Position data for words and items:
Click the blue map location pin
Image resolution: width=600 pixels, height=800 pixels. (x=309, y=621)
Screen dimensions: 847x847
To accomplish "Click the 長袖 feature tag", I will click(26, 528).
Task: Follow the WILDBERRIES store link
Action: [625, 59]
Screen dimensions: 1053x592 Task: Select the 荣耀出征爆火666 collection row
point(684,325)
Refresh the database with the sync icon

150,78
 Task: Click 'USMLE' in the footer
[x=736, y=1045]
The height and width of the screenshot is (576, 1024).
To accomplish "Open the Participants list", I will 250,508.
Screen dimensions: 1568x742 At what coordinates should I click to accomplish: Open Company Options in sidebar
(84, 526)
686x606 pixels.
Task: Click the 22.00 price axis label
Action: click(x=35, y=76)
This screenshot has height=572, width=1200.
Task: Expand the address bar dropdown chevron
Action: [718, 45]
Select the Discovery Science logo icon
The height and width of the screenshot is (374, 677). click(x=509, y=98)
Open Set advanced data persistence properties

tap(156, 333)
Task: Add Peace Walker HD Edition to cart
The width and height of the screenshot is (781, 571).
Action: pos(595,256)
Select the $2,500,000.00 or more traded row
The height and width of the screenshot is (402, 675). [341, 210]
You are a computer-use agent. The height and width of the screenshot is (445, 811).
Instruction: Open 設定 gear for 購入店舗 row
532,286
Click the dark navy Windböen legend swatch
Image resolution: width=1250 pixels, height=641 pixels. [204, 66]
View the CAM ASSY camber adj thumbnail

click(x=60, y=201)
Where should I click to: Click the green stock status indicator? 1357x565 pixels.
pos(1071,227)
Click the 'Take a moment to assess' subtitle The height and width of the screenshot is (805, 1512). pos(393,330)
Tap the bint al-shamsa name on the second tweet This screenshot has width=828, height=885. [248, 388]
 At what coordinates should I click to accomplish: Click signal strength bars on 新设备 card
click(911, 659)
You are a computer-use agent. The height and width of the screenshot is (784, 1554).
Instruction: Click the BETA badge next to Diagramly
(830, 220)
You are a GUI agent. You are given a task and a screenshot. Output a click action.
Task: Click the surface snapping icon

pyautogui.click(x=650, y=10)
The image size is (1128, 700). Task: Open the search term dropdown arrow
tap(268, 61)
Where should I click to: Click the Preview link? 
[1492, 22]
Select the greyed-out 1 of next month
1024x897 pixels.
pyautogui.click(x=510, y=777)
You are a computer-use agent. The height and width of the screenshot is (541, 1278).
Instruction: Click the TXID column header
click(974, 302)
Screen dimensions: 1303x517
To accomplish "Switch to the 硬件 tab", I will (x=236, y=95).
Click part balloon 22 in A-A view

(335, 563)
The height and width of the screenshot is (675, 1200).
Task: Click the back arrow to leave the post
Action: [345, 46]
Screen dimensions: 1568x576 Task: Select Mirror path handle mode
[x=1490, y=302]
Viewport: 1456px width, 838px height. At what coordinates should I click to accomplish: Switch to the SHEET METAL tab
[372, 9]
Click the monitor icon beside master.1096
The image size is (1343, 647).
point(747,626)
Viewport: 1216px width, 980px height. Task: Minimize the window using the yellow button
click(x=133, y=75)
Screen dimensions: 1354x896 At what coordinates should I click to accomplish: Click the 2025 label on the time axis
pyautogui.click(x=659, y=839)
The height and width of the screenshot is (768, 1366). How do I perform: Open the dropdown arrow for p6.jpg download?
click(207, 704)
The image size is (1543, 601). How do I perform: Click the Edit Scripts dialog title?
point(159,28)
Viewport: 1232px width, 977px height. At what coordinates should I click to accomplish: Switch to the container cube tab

Stated task.
Output every line of the data above as a numbered list, skipping any blank lines.

Written solution.
1. Click the blue map location pin
2. Image resolution: width=600 pixels, height=800 pixels. (x=309, y=621)
3. Screen dimensions: 847x847
4. To accomplish "Click the 長袖 feature tag", I will click(26, 528).
5. Task: Follow the WILDBERRIES store link
6. Action: [625, 59]
7. Screen dimensions: 1053x592 Task: Select the 荣耀出征爆火666 collection row
8. point(684,325)
9. Refresh the database with the sync icon
10. 150,78
11.  Task: Click 'USMLE' in the footer
12. [x=736, y=1045]
13. The height and width of the screenshot is (576, 1024).
14. To accomplish "Open the Participants list", I will 250,508.
15. Screen dimensions: 1568x742 At what coordinates should I click to accomplish: Open Company Options in sidebar
16. (84, 526)
17. 686x606 pixels.
18. Task: Click the 22.00 price axis label
19. Action: click(x=35, y=76)
20. This screenshot has height=572, width=1200.
21. Task: Expand the address bar dropdown chevron
22. Action: [718, 45]
23. Select the Discovery Science logo icon
24. The height and width of the screenshot is (374, 677). click(x=509, y=98)
25. Open Set advanced data persistence properties
26. tap(156, 333)
27. Task: Add Peace Walker HD Edition to cart
28. The width and height of the screenshot is (781, 571).
29. Action: pos(595,256)
30. Select the $2,500,000.00 or more traded row
31. The height and width of the screenshot is (402, 675). [341, 210]
32. You are a computer-use agent. The height and width of the screenshot is (445, 811).
33. Instruction: Open 設定 gear for 購入店舗 row
34. 532,286
35. Click the dark navy Windböen legend swatch
36. Image resolution: width=1250 pixels, height=641 pixels. [204, 66]
37. View the CAM ASSY camber adj thumbnail
38. click(x=60, y=201)
39. Where should I click to: Click the green stock status indicator? 1357x565 pixels.
40. pos(1071,227)
41. Click the 'Take a moment to assess' subtitle The height and width of the screenshot is (805, 1512). pos(393,330)
42. Tap the bint al-shamsa name on the second tweet This screenshot has width=828, height=885. [248, 388]
43.  At what coordinates should I click to accomplish: Click signal strength bars on 新设备 card
44. click(911, 659)
45. You are a computer-use agent. The height and width of the screenshot is (784, 1554).
46. Instruction: Click the BETA badge next to Diagramly
47. (830, 220)
48. You are a GUI agent. You are given a task and a screenshot. Output a click action.
49. Task: Click the surface snapping icon
50. pyautogui.click(x=650, y=10)
51. The image size is (1128, 700). Task: Open the search term dropdown arrow
52. tap(268, 61)
53. Where should I click to: Click the Preview link? 
54. [1492, 22]
55. Select the greyed-out 1 of next month
56. 1024x897 pixels.
57. pyautogui.click(x=510, y=777)
58. You are a computer-use agent. The height and width of the screenshot is (541, 1278).
59. Instruction: Click the TXID column header
60. click(974, 302)
61. Screen dimensions: 1303x517
62. To accomplish "Switch to the 硬件 tab", I will (x=236, y=95).
63. Click part balloon 22 in A-A view
64. (335, 563)
65. The height and width of the screenshot is (675, 1200).
66. Task: Click the back arrow to leave the post
67. Action: [345, 46]
68. Screen dimensions: 1568x576 Task: Select Mirror path handle mode
69. [x=1490, y=302]
70. Viewport: 1456px width, 838px height. At what coordinates should I click to accomplish: Switch to the SHEET METAL tab
71. [372, 9]
72. Click the monitor icon beside master.1096
73. The image size is (1343, 647).
74. point(747,626)
75. Viewport: 1216px width, 980px height. Task: Minimize the window using the yellow button
76. click(x=133, y=75)
77. Screen dimensions: 1354x896 At what coordinates should I click to accomplish: Click the 2025 label on the time axis
78. pyautogui.click(x=659, y=839)
79. The height and width of the screenshot is (768, 1366). How do I perform: Open the dropdown arrow for p6.jpg download?
80. click(207, 704)
81. The image size is (1543, 601). How do I perform: Click the Edit Scripts dialog title?
82. point(159,28)
83. Viewport: 1232px width, 977px height. At what coordinates should I click to accomplish: Switch to the container cube tab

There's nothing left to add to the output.